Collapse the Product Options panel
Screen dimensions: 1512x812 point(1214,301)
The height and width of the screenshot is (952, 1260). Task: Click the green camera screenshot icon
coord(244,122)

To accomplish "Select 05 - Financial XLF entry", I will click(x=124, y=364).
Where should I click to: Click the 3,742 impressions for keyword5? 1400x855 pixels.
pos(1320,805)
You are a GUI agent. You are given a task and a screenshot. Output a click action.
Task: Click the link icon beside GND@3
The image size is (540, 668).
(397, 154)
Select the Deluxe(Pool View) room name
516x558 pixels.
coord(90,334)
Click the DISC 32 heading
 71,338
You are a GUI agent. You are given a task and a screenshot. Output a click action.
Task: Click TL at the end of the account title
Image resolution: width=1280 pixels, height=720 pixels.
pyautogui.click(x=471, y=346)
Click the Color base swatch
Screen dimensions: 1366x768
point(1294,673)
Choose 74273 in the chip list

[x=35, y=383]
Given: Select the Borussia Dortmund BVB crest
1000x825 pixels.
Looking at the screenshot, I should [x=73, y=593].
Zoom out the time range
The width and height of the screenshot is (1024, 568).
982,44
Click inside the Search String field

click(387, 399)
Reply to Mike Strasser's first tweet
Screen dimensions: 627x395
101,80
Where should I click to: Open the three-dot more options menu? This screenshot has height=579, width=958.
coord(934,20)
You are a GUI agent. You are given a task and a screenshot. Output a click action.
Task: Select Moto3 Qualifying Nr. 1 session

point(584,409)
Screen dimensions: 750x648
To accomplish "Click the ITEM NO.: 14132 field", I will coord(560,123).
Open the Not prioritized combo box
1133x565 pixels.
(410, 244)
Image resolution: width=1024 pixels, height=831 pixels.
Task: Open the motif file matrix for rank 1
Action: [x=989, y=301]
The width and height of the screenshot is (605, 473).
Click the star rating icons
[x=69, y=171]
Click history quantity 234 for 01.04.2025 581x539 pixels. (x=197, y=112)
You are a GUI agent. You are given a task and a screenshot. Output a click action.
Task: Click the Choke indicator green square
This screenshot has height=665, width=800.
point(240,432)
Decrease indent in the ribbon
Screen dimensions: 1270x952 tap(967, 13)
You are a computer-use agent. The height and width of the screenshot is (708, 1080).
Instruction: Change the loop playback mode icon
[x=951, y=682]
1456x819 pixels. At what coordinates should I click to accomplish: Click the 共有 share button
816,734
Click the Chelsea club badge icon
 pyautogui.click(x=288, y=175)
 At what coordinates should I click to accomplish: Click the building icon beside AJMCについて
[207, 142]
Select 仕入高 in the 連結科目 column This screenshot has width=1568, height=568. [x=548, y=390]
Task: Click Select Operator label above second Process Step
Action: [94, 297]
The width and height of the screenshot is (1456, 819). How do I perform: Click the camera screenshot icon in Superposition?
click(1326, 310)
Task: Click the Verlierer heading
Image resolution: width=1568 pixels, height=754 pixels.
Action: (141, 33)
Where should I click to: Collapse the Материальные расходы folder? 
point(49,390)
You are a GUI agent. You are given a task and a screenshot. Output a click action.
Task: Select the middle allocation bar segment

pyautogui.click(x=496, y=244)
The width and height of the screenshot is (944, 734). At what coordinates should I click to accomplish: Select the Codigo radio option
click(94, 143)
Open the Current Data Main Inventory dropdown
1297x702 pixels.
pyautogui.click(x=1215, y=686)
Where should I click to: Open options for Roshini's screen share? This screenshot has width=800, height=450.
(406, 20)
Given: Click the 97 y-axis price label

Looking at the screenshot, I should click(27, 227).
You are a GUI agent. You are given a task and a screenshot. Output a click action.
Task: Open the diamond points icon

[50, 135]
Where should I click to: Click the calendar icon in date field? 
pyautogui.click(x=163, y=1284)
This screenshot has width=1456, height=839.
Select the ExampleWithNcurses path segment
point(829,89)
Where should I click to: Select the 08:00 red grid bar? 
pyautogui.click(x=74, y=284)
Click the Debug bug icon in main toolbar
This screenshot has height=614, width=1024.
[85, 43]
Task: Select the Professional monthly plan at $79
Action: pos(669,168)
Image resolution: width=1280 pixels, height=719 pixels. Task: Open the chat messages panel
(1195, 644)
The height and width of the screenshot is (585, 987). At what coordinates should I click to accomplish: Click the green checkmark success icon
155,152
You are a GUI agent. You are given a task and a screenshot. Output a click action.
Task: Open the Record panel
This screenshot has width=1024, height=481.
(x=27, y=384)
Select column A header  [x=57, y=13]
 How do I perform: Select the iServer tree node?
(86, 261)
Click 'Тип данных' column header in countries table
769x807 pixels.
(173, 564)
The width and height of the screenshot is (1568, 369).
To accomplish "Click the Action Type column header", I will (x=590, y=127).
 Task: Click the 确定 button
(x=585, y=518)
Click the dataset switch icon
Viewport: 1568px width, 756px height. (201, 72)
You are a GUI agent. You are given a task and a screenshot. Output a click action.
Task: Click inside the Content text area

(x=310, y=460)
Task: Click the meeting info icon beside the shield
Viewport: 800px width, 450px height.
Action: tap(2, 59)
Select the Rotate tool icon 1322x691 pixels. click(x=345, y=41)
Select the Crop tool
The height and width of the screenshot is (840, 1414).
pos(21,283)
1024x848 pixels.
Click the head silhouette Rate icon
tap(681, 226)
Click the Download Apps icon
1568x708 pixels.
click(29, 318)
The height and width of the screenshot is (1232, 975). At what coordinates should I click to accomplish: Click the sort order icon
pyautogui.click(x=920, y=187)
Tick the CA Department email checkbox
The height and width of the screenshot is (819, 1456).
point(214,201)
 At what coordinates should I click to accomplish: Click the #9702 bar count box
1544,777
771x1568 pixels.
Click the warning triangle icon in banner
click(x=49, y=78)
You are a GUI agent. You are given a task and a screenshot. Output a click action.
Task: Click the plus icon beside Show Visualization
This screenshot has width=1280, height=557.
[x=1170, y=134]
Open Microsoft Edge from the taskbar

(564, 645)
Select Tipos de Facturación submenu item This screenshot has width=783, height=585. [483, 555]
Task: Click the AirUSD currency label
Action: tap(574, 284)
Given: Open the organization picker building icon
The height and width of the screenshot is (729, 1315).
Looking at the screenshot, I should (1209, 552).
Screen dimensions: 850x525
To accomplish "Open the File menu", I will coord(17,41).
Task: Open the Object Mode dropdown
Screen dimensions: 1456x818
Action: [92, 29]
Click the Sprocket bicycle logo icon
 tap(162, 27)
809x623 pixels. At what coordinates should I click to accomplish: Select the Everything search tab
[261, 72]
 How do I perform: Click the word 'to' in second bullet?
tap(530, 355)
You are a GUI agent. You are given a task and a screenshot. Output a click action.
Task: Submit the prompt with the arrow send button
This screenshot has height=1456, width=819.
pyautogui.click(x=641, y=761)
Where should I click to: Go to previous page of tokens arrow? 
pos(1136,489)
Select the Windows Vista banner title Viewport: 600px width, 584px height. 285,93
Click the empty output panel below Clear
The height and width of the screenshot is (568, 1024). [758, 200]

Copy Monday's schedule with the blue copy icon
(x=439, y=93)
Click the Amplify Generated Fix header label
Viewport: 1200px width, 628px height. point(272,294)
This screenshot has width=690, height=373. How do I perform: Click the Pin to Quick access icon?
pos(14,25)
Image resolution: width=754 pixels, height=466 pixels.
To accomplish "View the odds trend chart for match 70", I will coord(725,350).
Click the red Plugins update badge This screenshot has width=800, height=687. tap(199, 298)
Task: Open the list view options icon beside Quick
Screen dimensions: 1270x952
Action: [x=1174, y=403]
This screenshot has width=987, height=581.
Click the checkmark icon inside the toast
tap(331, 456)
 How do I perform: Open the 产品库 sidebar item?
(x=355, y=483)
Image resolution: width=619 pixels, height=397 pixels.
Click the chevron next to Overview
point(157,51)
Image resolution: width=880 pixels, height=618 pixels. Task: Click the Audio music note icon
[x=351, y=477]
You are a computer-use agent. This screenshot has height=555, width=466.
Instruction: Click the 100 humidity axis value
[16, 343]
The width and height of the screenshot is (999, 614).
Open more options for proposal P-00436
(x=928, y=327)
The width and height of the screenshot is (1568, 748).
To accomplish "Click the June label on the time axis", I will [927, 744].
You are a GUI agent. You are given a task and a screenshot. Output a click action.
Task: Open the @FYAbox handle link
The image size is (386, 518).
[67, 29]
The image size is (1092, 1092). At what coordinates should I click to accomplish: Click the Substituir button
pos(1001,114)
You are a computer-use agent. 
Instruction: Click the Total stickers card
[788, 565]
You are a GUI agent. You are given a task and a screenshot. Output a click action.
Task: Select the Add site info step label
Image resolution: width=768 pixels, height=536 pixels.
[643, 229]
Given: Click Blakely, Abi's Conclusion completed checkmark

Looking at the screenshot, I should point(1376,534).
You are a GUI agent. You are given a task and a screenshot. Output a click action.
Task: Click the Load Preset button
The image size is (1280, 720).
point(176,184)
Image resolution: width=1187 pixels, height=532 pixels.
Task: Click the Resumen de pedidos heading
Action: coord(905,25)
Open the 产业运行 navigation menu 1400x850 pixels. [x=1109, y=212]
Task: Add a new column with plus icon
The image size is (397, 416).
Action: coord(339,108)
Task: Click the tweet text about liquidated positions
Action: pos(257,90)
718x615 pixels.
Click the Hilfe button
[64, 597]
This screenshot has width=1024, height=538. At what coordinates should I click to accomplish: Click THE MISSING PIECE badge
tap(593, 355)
━━━━━━━━
ACTIVITY - Select and copy every line from the records that includes the word "info".

OUTPUT FOR THIS TASK -
Task: Click the meeting info icon beside the shield
Task: Select the Add site info step label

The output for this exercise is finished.